- Quoted passage:
Storing Energy With Egg Shells

by | Mar 5, 2019

For the first time, a research group successfully uses egg shells as an electrode for energy storage.

Chicken eggs are used worldwide in large quantities in the food, pharmaceutical, and manufacturing industries, and for household purposes. However, after the egg is used, the shells are discarded and disposed of as bio-waste in landfills. The shell consists of a composite of calcium carbonate (CaCO3) and a protein-rich fibre membrane. “Surprisingly, there are always new examples in which natural substances have good to very good prerequisites for producing materials for electrochemical storage,” explains Professor Maximilian Fichtner from the Helmholtz Institute Ulm.

Together with his Australian colleagues, Fichtner discovered the promising electrochemical properties of chicken egg shells, which are able to store lithium well due to their high CaCO3 rate. The fine eggshell powders are used as an electrode against a metallic lithium anode in a non-aqueous electrolyte. Thereon, the cell maintained an excellent capacitance retention of 92% over 1000 cycles. Both the calcified shell and the shell membranes, including the inner and outer membranes, were used from the egg shells. The researchers washed, oven dried and crushed the shells to a powder and obtained a conductive material.

Egg shell waste has been used in a number of applications, including bioceramics, cosmetics and the dye industry. At the same time, the protein-rich, fibrous egg shell membrane has functioned as a separator in supercapacitors. Biowaste has now been used as an electrode for the first time worldwide. Further research and a detailed understanding of the electrochemical and physical behaviour of the material is needed in order to improve its performance and to enable its widespread use.

- Supplied material:
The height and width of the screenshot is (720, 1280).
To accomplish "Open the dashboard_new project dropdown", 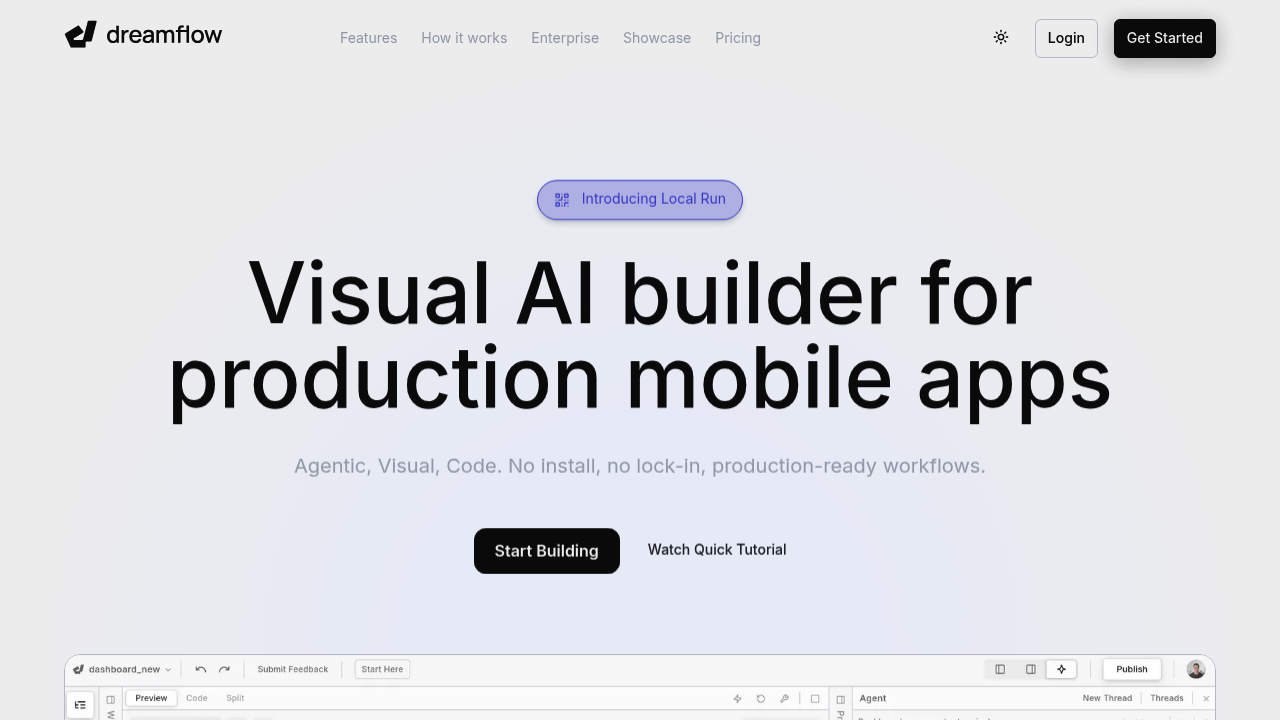I will (x=122, y=670).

- Work request 1:
Decide whether each statement agrees with the article on egg shells. Answer yes or no for each, and quote the deciding words.
(a) The cell kept 92% of its capacitance over 1000 cycles.
(b) Only the calcified shell was used, without the shell membranes.
(c) The eggshell powder was tested in a water-based electrolyte.
- Work request 2:
Reproduce the part of the article on egg shells that begins at the words "by | Mar 5, 2019" and stops after the words "Helmholtz Institute Ulm.".

- Expected answer 1:
(a) Yes: "the cell maintained an excellent capacitance retention of 92% over 1000 cycles"
(b) No: "Both the calcified shell and the shell membranes, including the inner and outer membranes, were used from the egg shells"
(c) No: "in a non-aqueous electrolyte"

- Expected answer 2:
by | Mar 5, 2019

For the first time, a research group successfully uses egg shells as an electrode for energy storage.

Chicken eggs are used worldwide in large quantities in the food, pharmaceutical, and manufacturing industries, and for household purposes. However, after the egg is used, the shells are discarded and disposed of as bio-waste in landfills. The shell consists of a composite of calcium carbonate (CaCO3) and a protein-rich fibre membrane. “Surprisingly, there are always new examples in which natural substances have good to very good prerequisites for producing materials for electrochemical storage,” explains Professor Maximilian Fichtner from the Helmholtz Institute Ulm.